==== PROVIDED DATA
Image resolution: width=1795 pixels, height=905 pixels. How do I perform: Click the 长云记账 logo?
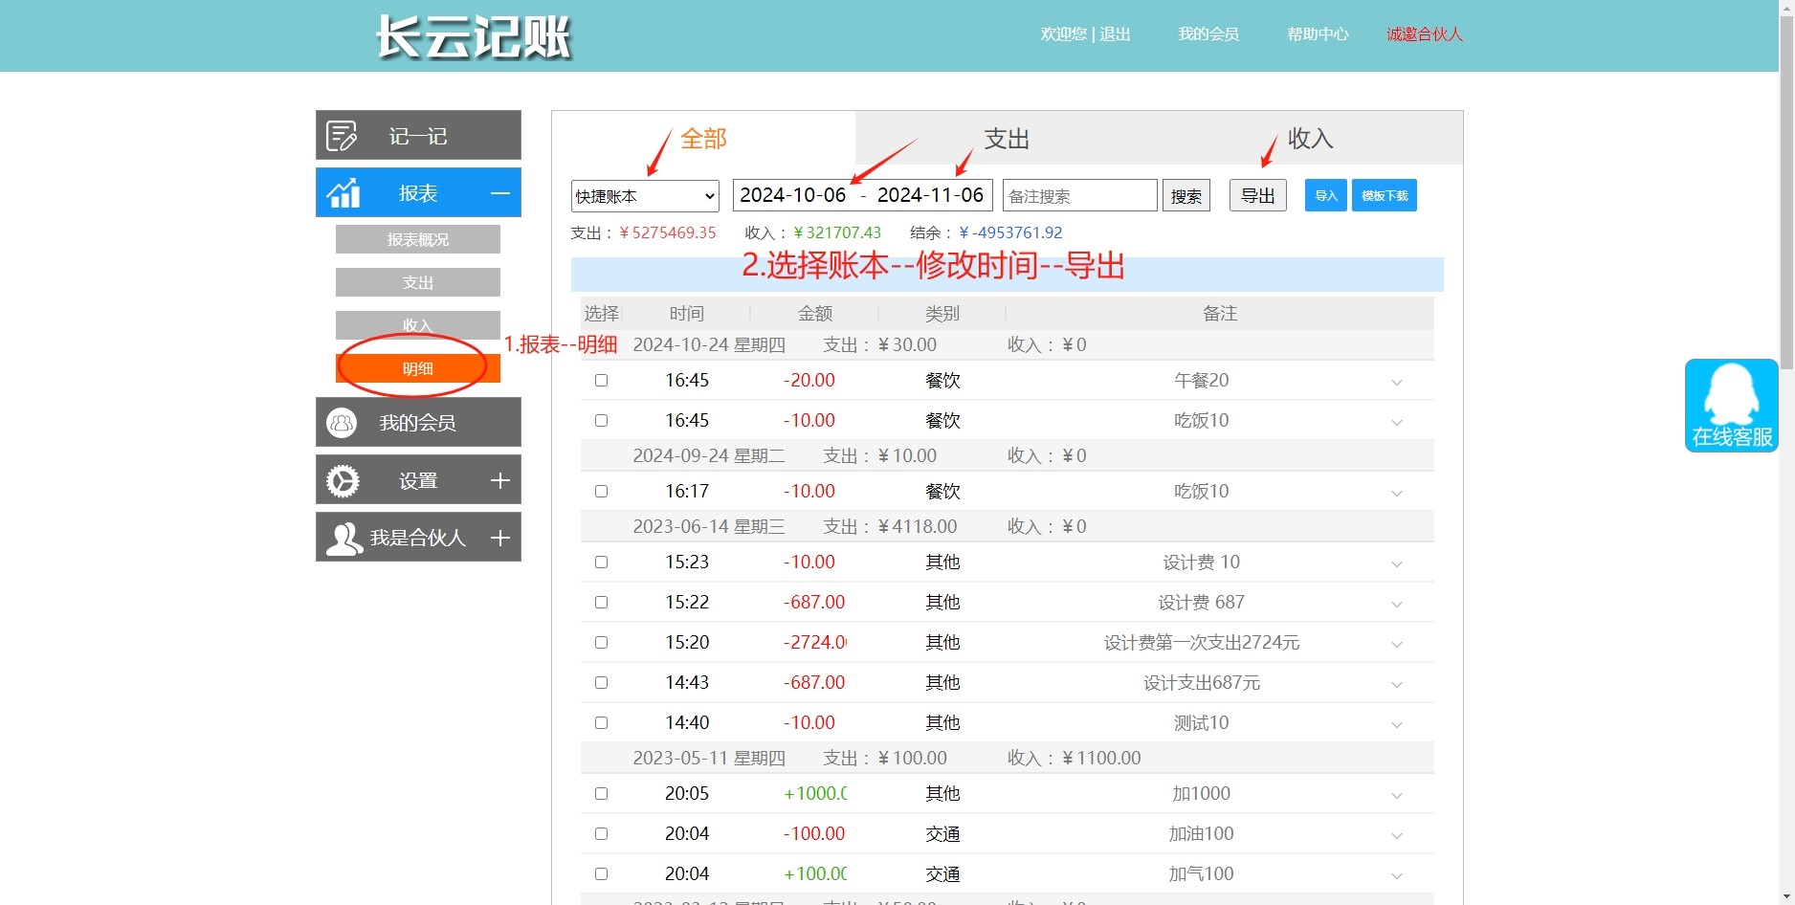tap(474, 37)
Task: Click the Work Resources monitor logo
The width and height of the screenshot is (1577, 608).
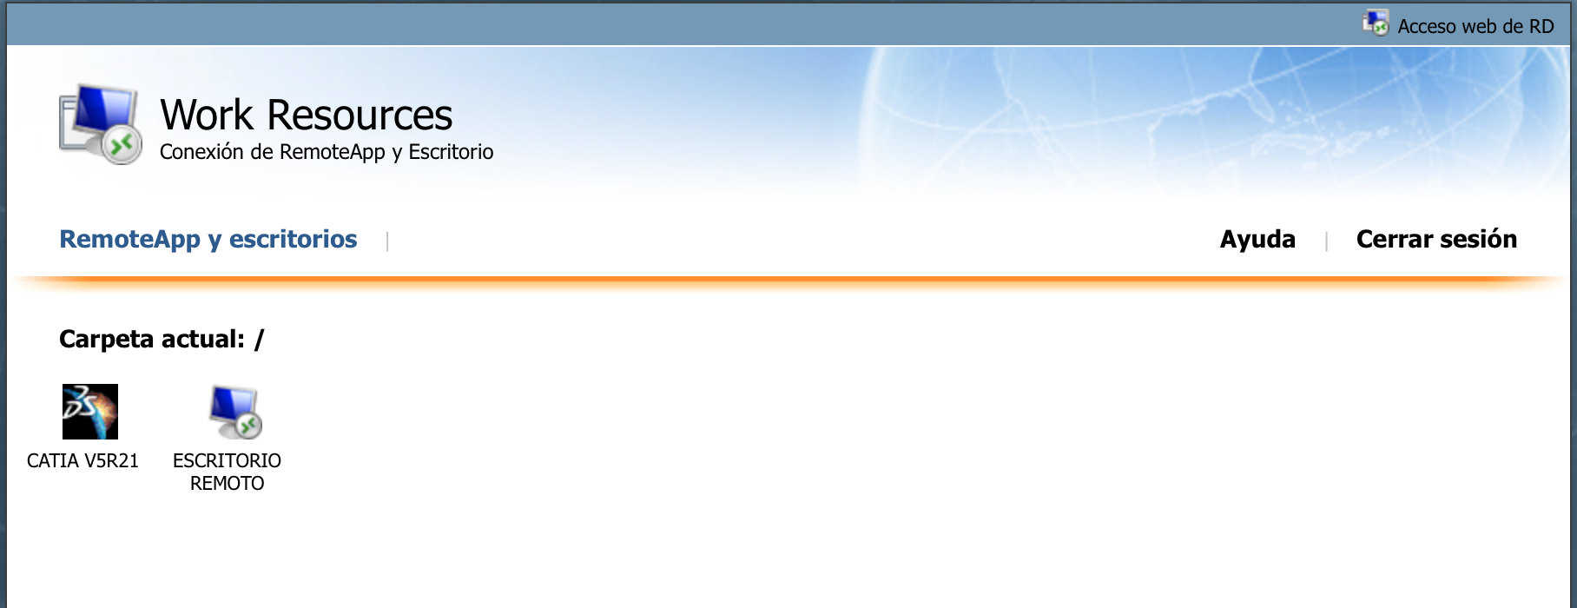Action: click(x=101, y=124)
========
→ TASK INSTRUCTIONS
Would you repeat each line of the listing exactly, skipping any picture?

→ SOLUTION
Image resolution: width=1795 pixels, height=905 pixels. How do I perform: Click the 长云记账 logo?
tap(474, 37)
Task: Click the Work Resources monitor logo
The width and height of the screenshot is (1577, 608).
Action: click(x=101, y=124)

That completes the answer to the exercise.